Estimating life-tables for very small areas in a national context: an analysis of Israel statistical areas

Jon Anson, Ben Gurion University of the Negev

As mortality declines, so the shape of the mortality curve necessarily changes, with deaths being more and more concentrated at older ages. Historical evidence, based on national data, has shown variations in the ages at which major declines have occurred, by time period and the level of mortality, but there has been little attention paid to variations, by level of mortality, within one national system. For this we need estimates of local area mortality curves, by age, from which life tables may be derived, but these are problematic given the paucity of deaths by age and sex in each local area and the consequent large estimation errors. A possible solution to this problem is to estimate age specific mortality rates simultaneously for all the subunits of a particular country, using the reported number of deaths, by age and sex, for each unit as the input data, together with information on local social conditions and an estimate of overall mortality.

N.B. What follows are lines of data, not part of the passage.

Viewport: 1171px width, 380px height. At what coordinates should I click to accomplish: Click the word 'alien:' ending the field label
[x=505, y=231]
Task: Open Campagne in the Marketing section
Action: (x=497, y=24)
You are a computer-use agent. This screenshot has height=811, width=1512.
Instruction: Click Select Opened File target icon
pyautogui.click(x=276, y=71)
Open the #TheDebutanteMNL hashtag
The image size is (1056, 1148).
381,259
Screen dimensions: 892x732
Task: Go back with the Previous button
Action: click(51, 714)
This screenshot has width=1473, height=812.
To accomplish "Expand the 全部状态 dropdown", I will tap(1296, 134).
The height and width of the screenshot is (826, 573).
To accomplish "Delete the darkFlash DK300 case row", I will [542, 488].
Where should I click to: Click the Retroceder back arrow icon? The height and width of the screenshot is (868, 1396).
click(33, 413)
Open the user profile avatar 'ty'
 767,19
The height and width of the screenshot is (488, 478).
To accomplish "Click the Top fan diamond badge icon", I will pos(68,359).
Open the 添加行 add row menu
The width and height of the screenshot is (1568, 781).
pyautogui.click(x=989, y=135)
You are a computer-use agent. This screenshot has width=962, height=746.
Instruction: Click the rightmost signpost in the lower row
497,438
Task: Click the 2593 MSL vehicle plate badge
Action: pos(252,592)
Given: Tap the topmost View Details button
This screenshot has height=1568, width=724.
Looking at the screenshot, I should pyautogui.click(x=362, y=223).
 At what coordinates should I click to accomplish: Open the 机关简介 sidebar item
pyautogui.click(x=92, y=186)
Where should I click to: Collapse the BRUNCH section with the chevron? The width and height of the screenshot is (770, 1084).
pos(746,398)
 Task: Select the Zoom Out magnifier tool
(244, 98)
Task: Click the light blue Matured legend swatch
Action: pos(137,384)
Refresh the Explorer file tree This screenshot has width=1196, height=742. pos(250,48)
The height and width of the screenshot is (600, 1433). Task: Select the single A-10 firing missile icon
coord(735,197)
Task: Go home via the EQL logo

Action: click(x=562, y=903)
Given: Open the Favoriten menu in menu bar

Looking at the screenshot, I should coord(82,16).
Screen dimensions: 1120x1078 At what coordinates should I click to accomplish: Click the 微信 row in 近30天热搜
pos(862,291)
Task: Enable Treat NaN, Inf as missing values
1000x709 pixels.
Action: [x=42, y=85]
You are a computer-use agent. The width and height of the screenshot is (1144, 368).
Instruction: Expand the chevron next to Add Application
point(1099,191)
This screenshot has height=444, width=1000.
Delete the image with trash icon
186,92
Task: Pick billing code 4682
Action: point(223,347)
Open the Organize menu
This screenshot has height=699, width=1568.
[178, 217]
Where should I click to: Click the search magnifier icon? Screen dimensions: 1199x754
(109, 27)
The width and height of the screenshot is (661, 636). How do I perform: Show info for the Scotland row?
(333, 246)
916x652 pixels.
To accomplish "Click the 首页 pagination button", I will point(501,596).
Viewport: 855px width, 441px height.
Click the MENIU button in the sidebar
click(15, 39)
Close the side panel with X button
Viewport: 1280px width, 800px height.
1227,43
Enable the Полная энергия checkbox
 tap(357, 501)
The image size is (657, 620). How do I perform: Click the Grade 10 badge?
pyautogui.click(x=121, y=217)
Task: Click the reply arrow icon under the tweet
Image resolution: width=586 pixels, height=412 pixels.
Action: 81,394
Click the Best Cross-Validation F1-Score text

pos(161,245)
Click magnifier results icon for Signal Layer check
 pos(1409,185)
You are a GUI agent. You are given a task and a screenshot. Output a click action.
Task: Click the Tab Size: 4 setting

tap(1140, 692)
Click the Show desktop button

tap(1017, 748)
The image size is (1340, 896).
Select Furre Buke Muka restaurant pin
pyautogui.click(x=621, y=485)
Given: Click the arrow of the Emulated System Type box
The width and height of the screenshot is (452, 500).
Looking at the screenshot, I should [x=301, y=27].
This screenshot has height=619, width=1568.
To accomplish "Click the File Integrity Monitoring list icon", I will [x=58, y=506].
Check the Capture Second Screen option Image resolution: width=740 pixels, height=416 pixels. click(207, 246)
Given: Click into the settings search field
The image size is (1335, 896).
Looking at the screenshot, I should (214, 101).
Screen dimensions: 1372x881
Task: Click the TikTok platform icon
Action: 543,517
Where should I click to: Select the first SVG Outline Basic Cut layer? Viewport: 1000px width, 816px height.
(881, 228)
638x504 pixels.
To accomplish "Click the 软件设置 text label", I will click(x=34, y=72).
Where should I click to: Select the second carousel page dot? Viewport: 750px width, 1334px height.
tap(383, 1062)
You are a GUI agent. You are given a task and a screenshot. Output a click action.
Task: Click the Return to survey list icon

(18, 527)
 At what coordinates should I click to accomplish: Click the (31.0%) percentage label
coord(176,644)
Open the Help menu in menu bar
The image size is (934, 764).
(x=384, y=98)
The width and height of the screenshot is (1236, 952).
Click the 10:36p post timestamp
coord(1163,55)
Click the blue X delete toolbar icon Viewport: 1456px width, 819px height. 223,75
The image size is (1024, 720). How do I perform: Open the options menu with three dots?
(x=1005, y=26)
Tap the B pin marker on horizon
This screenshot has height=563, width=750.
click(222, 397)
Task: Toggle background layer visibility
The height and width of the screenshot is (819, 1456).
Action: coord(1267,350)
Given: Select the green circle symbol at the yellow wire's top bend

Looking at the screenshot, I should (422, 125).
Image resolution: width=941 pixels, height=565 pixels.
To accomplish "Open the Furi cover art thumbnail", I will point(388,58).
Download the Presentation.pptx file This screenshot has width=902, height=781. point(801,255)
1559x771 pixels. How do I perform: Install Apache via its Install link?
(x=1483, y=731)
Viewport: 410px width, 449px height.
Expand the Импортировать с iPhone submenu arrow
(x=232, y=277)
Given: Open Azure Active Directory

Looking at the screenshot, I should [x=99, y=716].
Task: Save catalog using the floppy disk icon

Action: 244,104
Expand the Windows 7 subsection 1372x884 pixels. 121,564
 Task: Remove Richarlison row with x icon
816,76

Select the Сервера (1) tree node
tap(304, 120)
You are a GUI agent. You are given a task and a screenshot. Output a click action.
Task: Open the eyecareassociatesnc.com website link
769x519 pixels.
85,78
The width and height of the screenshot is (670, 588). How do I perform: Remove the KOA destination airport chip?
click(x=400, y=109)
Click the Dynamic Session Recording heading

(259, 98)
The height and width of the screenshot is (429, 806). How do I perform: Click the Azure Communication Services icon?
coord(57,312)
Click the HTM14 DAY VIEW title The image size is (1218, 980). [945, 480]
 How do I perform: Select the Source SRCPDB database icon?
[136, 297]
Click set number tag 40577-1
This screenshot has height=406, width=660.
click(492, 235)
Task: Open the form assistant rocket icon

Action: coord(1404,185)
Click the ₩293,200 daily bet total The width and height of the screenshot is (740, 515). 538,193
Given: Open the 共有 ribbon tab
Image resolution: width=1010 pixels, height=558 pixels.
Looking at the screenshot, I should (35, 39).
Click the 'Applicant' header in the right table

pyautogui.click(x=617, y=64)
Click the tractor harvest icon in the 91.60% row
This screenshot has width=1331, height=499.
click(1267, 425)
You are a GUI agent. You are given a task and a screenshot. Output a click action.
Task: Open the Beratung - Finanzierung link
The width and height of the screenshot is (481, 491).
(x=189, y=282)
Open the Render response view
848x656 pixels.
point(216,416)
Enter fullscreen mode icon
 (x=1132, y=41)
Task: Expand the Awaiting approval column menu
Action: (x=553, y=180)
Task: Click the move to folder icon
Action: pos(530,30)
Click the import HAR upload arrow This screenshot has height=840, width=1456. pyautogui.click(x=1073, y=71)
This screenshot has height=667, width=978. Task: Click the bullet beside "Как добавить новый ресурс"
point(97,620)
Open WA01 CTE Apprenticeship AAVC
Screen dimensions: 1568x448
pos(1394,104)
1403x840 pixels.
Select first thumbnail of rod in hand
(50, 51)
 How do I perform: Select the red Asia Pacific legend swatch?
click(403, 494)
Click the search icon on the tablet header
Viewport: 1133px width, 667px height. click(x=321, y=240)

We use population and social data for 1337 statistical areas (enumeration districts) from the 1995 Israeli census, together with numbers of deaths over the five years 1993 to 1997, and compare the results obtained with those from a model which makes no adjustment for the change in the shape of the mortality curve. The social data for each unit include estimates of the average standard of living, a measure of traditionality of the family structure and population group (Jewish mainstream, Ultra-Orthodox or Palestinian-Arab). We show that as mortality declines, the major structural change is in mid-adulthood, with an extension of the period during which mortality is at a minimum, before beginning to rise into old age.